─── Provided records

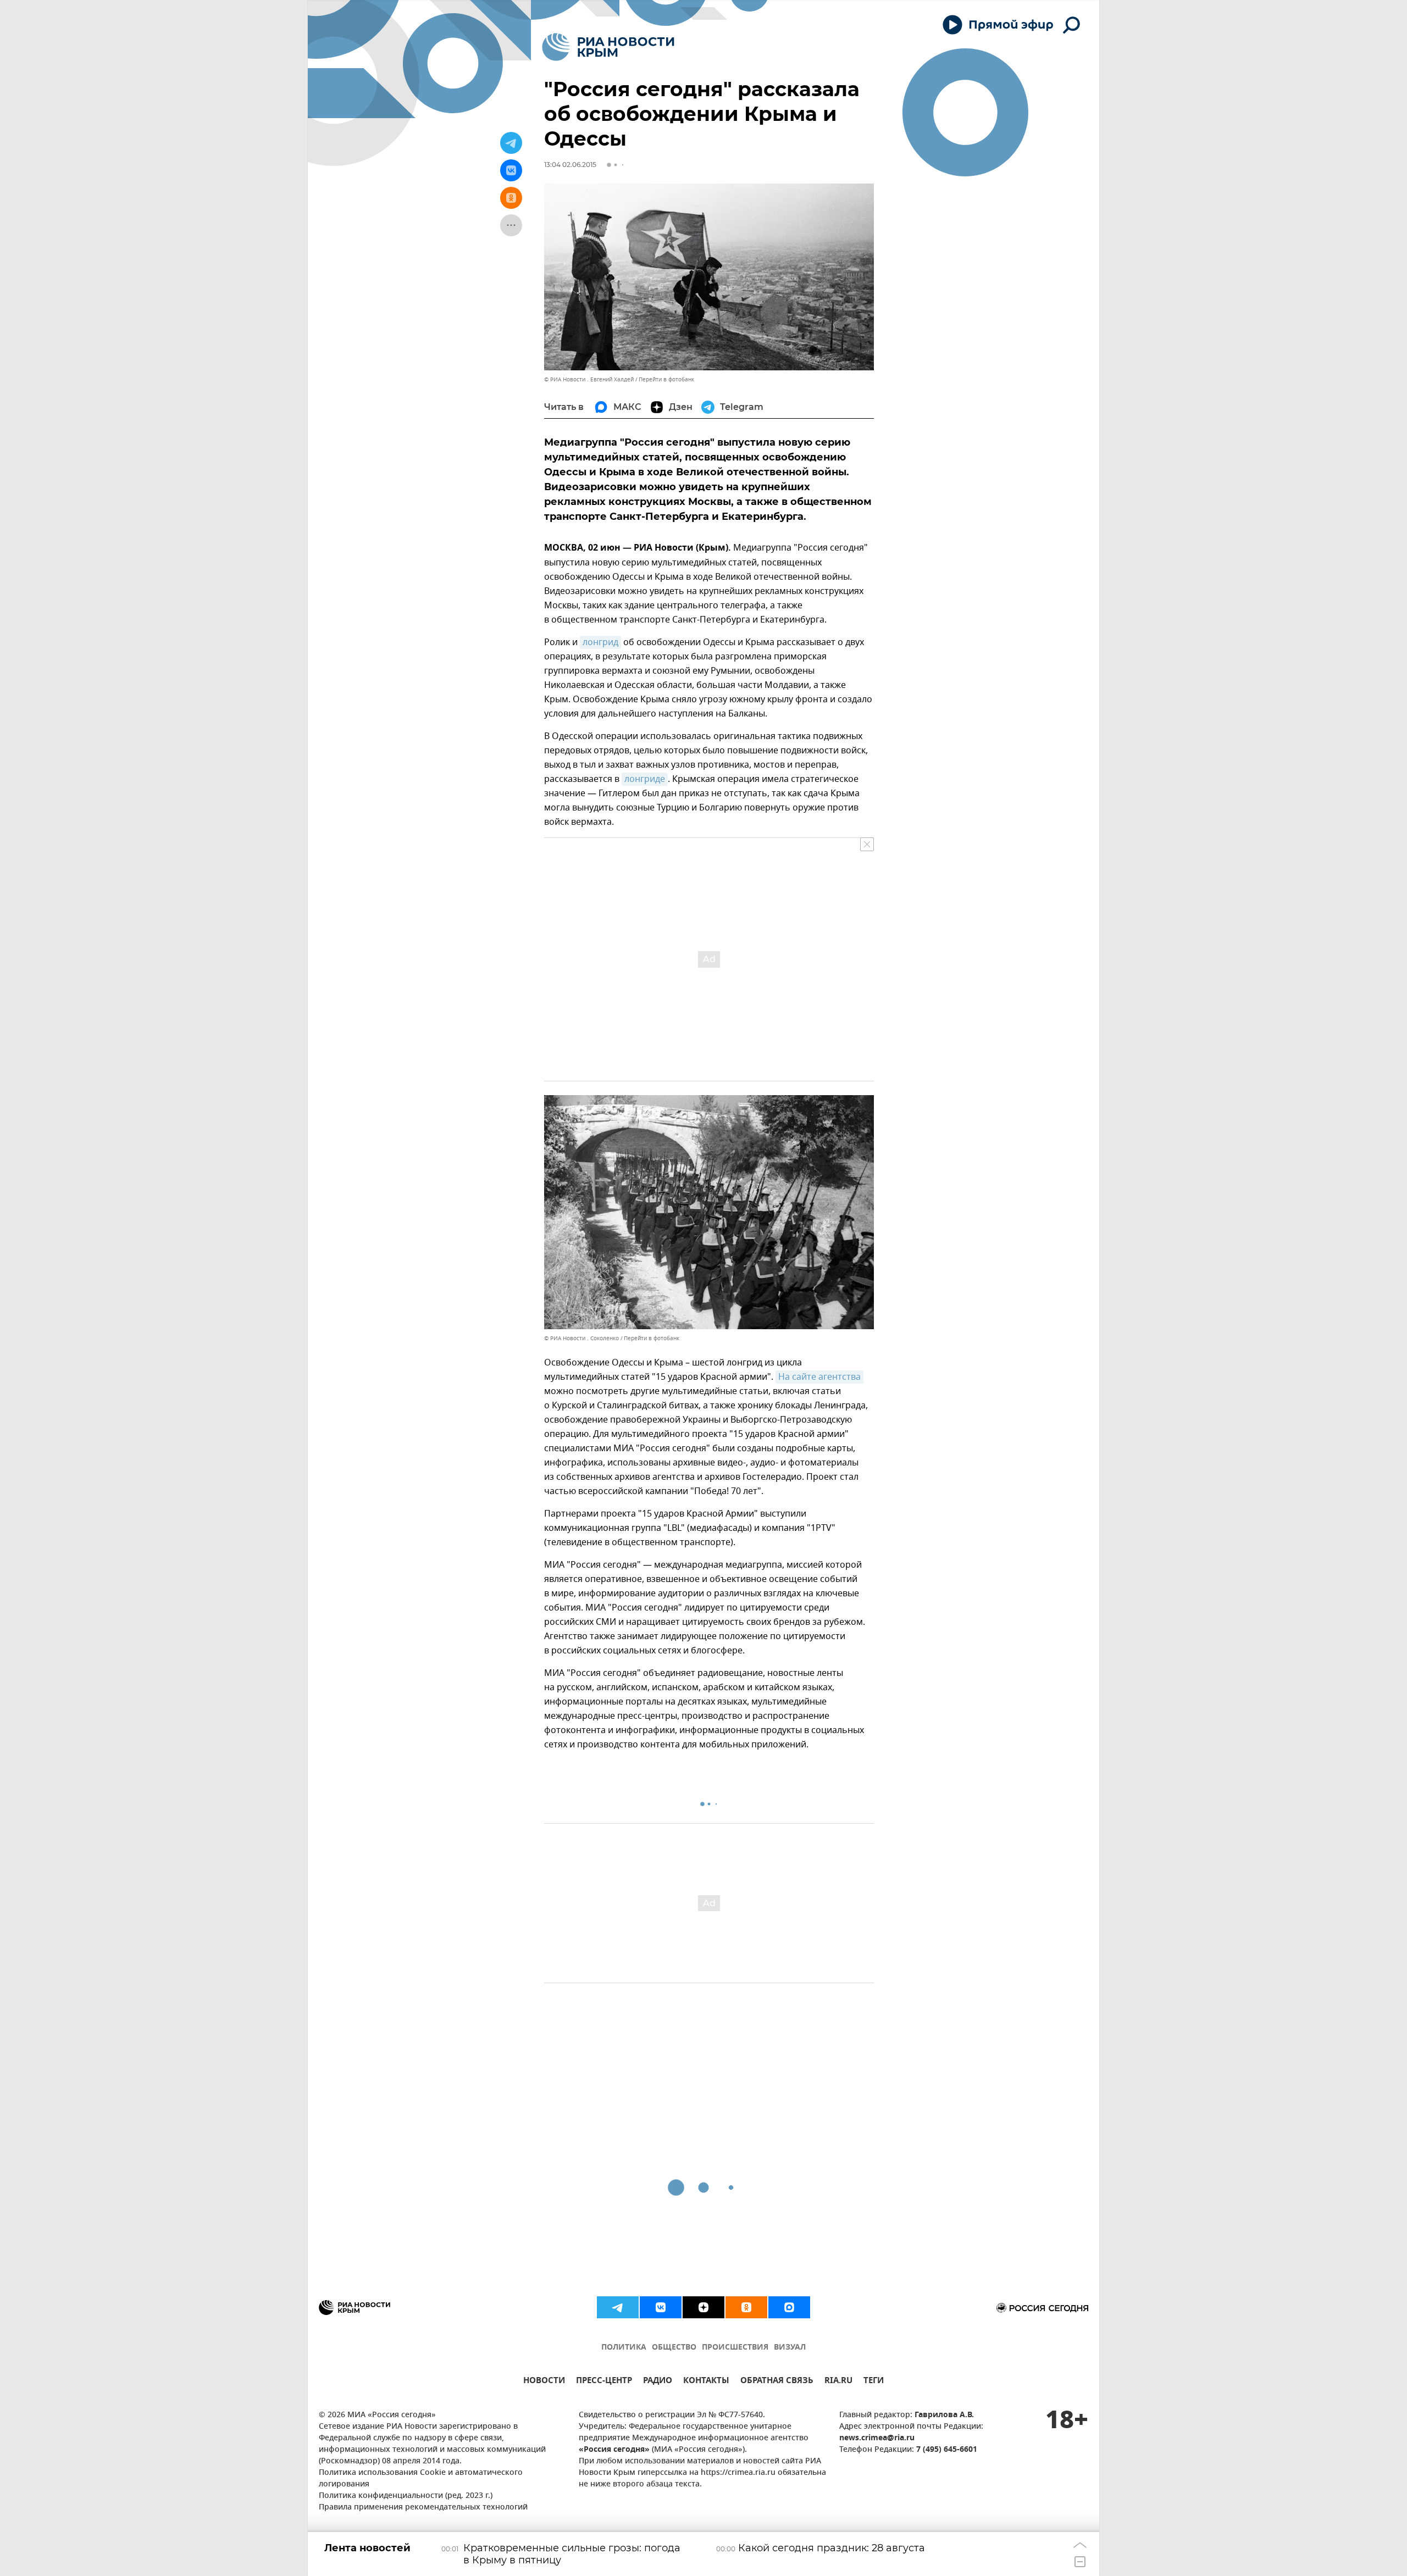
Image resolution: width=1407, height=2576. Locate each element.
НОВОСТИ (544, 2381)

──────
─── Provided records

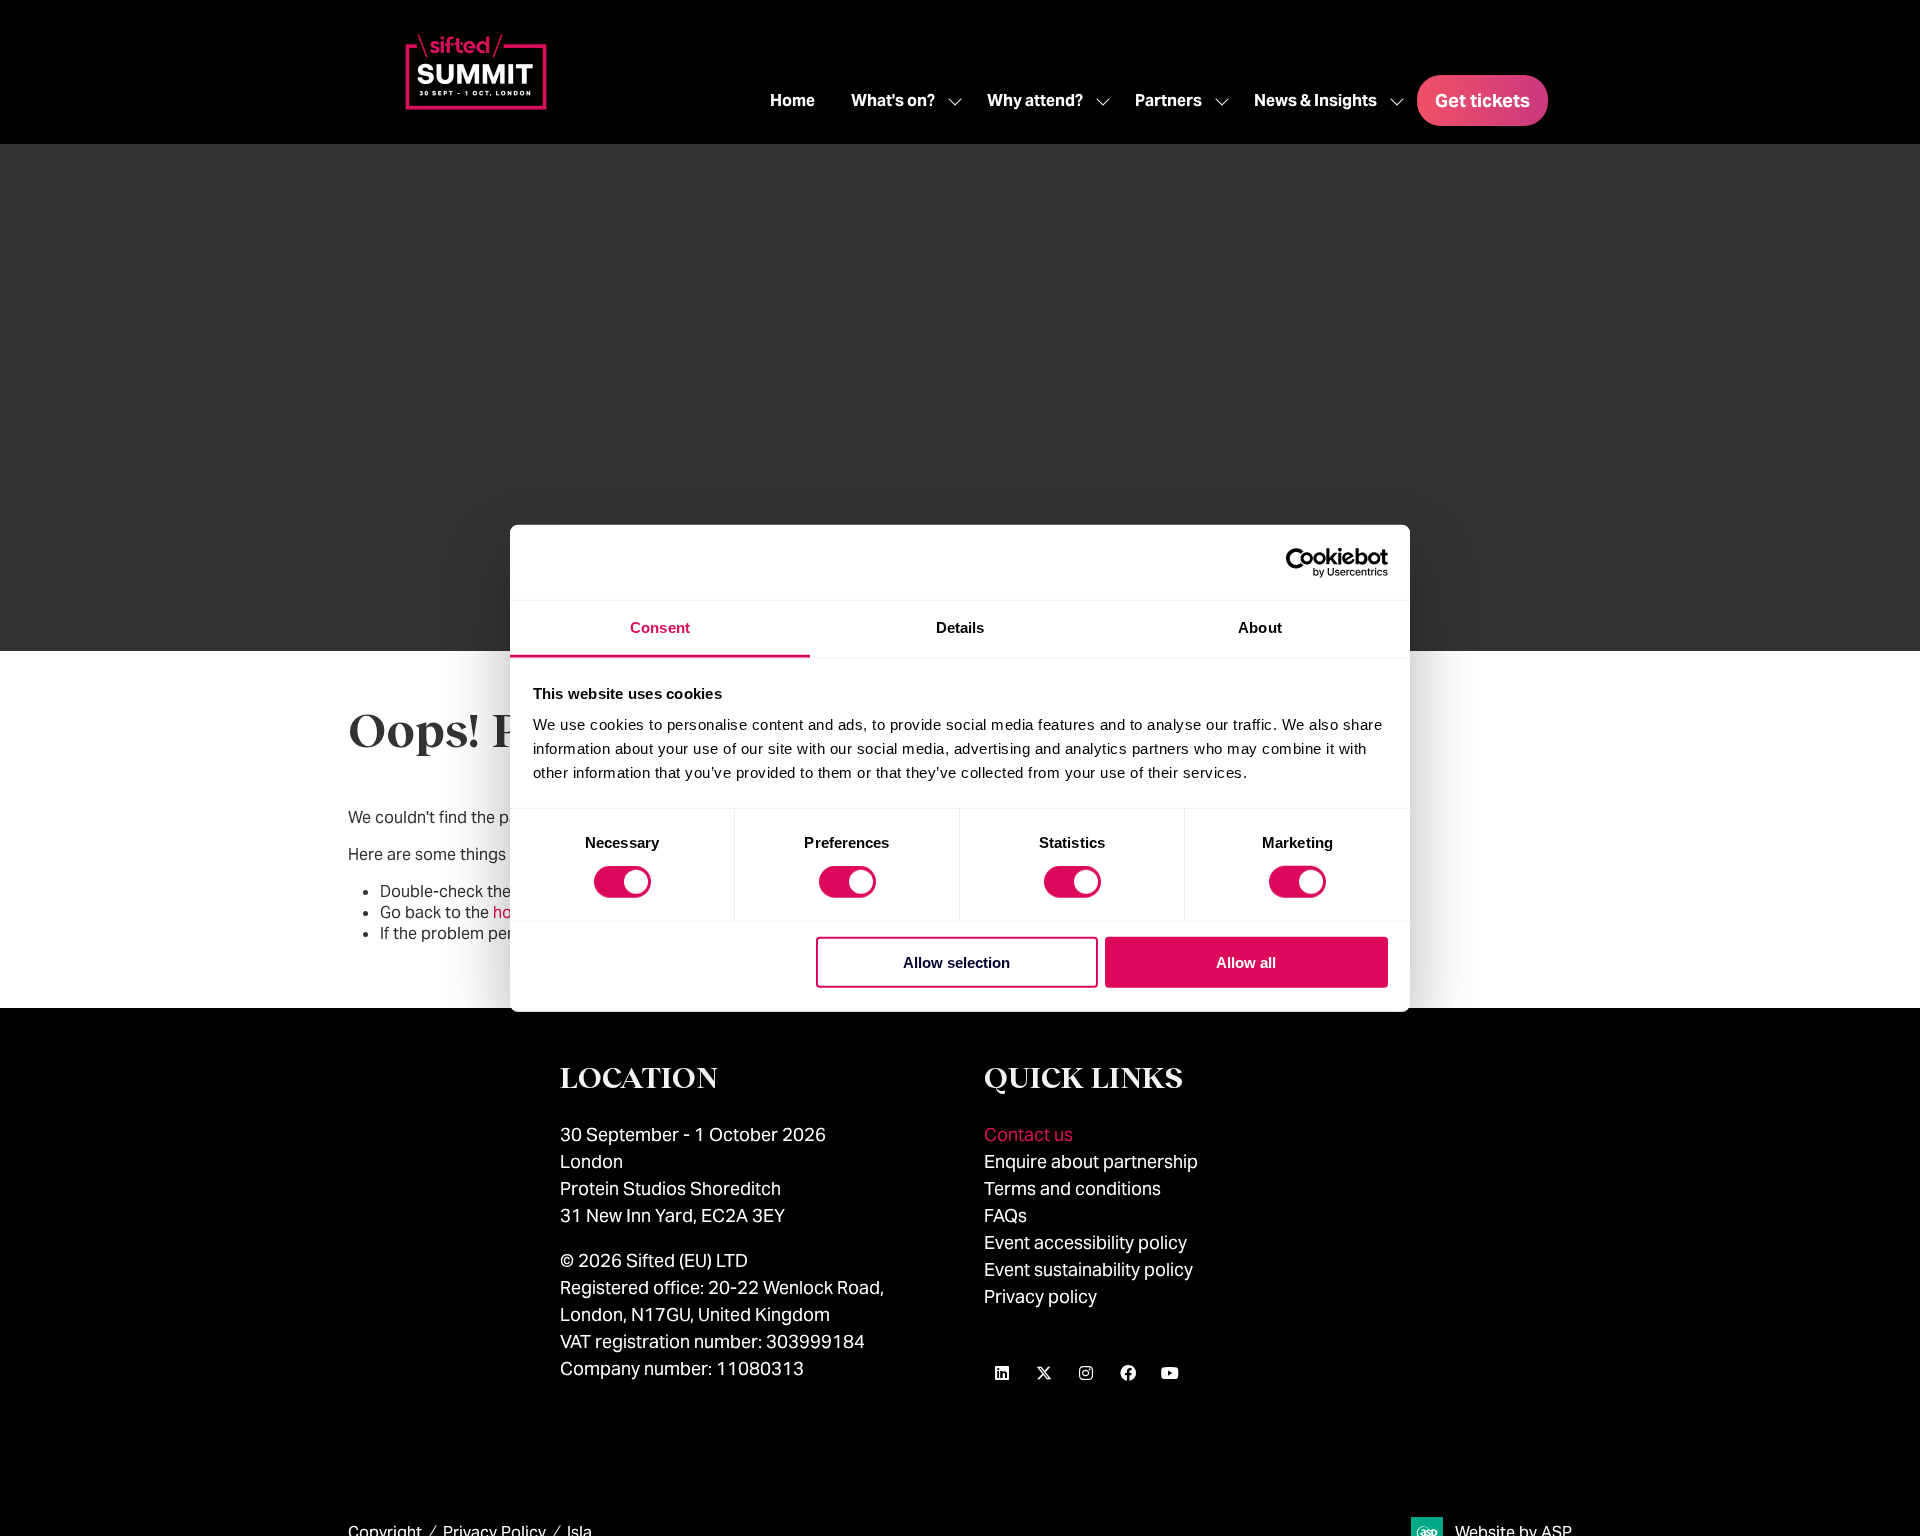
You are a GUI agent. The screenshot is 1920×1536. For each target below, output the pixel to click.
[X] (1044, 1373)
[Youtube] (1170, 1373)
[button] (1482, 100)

──────

Instructions for the task: In the material above, how many lines contain "each"? Reply with only the number.

Response area: 2